Some records
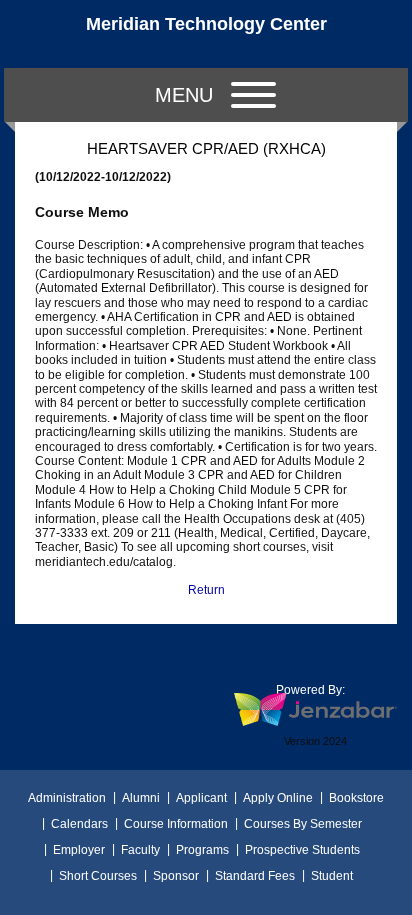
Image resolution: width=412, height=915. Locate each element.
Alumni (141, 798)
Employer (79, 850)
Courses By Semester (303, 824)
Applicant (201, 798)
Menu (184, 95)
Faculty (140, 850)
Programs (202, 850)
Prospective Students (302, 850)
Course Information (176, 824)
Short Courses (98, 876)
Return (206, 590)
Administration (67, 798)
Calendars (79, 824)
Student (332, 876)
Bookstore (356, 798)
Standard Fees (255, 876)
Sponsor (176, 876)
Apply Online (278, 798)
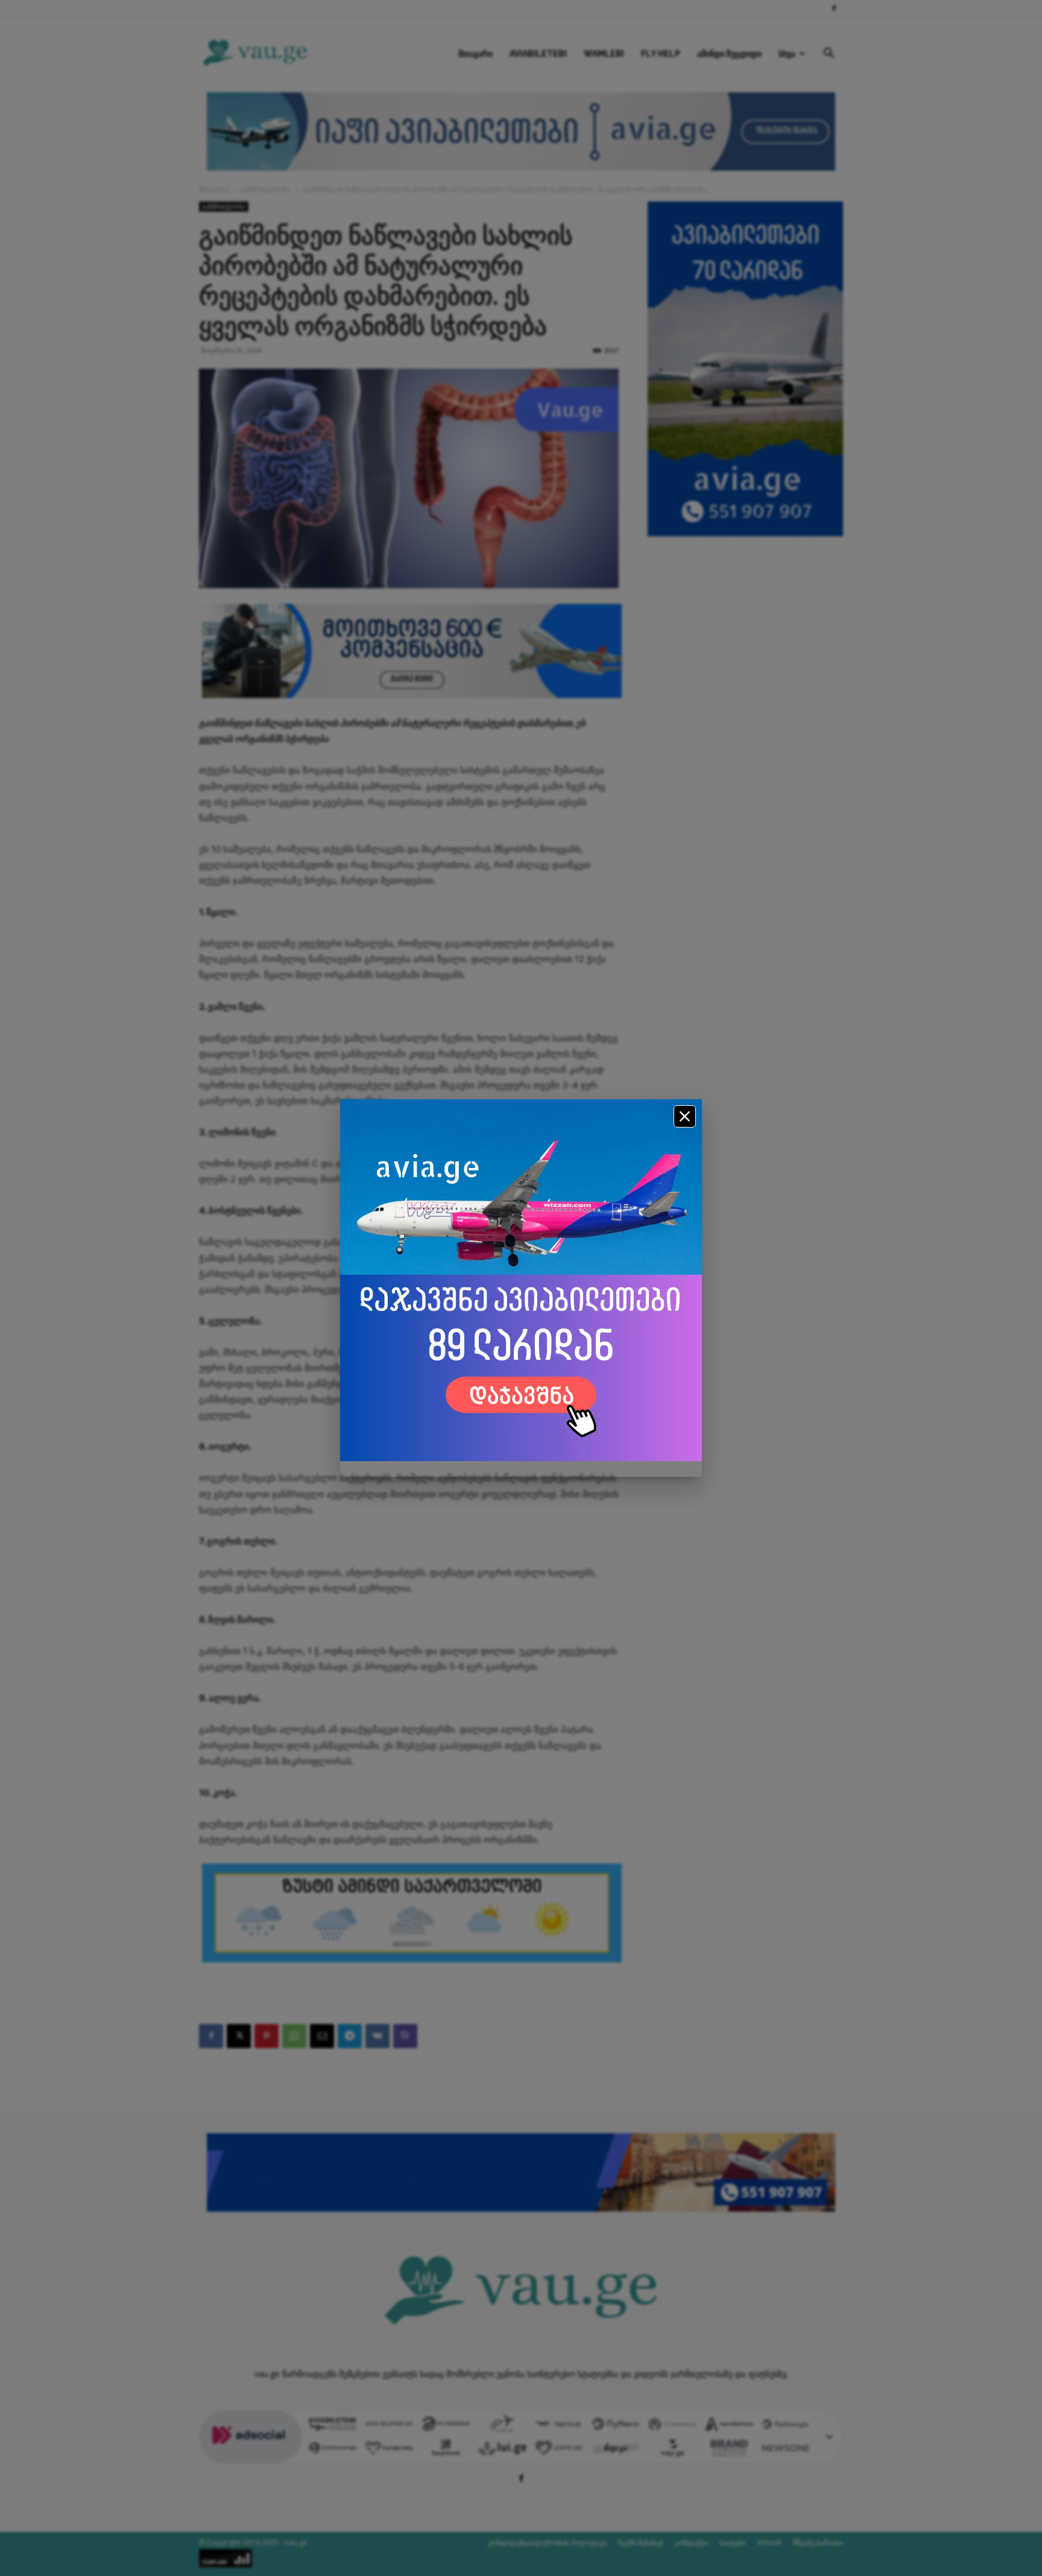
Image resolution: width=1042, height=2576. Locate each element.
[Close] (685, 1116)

--

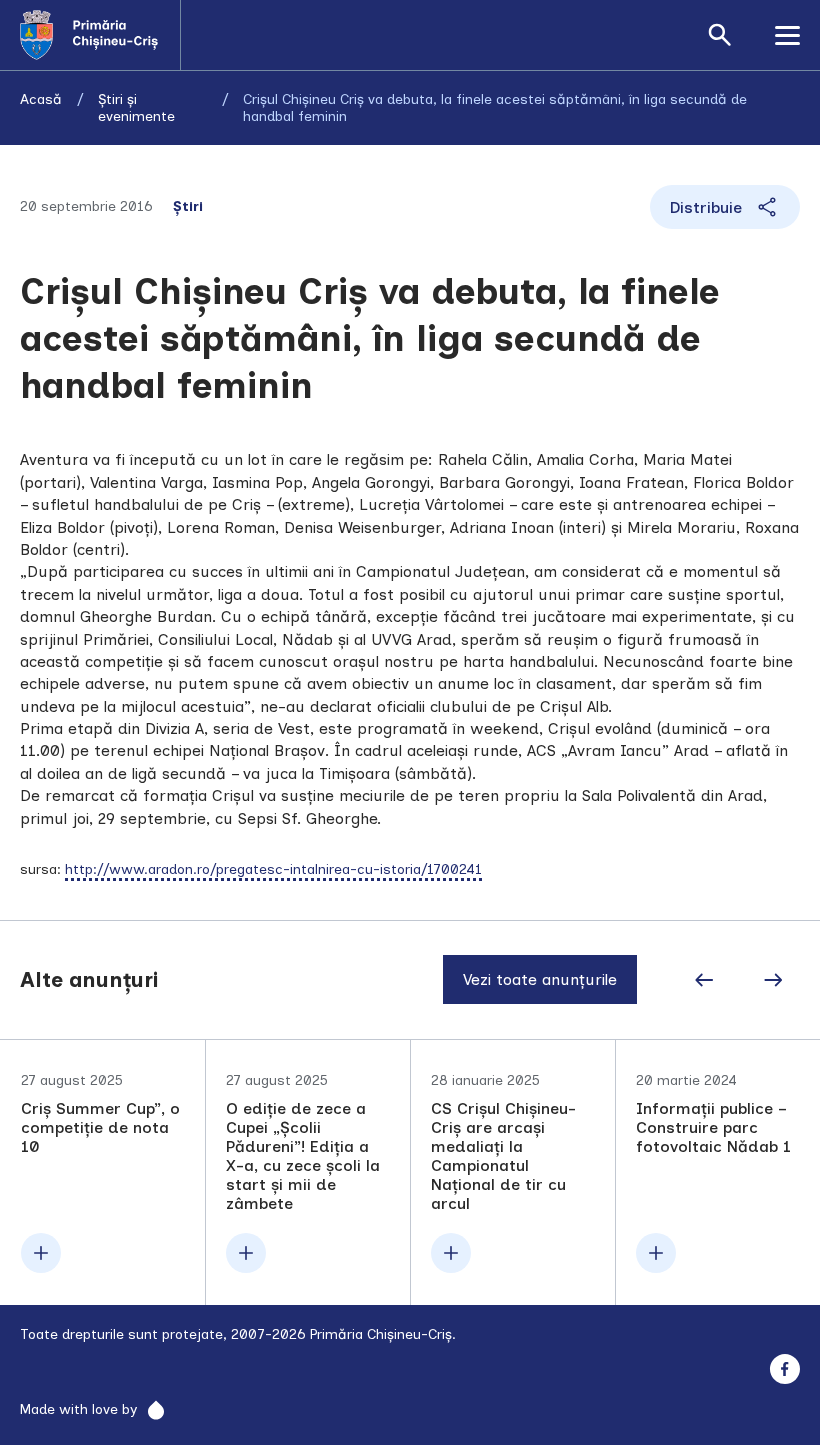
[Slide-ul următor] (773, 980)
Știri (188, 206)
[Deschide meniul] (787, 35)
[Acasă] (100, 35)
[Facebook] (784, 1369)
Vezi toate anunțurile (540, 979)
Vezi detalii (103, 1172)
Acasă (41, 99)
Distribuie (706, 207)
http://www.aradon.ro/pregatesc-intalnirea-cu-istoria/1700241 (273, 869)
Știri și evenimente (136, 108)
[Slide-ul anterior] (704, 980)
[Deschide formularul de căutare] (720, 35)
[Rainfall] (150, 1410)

**AIM**
Give the material between the lines holding "Știri (188, 206)" and "[Rainfall] (150, 1410)", inclusive, as a two-column CSV with the headers text and coordinates. Use one row per line, put each value in its own quoted field, and turn any line breaks into spaces.

**EXERCISE OUTPUT**
text,coordinates
"Știri","(188, 206)"
"[Deschide meniul]","(787, 35)"
"[Acasă]","(100, 35)"
"[Facebook]","(784, 1369)"
"Vezi toate anunțurile","(540, 979)"
"Vezi detalii","(103, 1172)"
"Acasă","(41, 99)"
"Distribuie","(706, 207)"
"http://www.aradon.ro/pregatesc-intalnirea-cu-istoria/1700241","(273, 869)"
"Știri și evenimente","(136, 108)"
"[Slide-ul anterior]","(704, 980)"
"[Deschide formularul de căutare]","(720, 35)"
"[Rainfall]","(150, 1410)"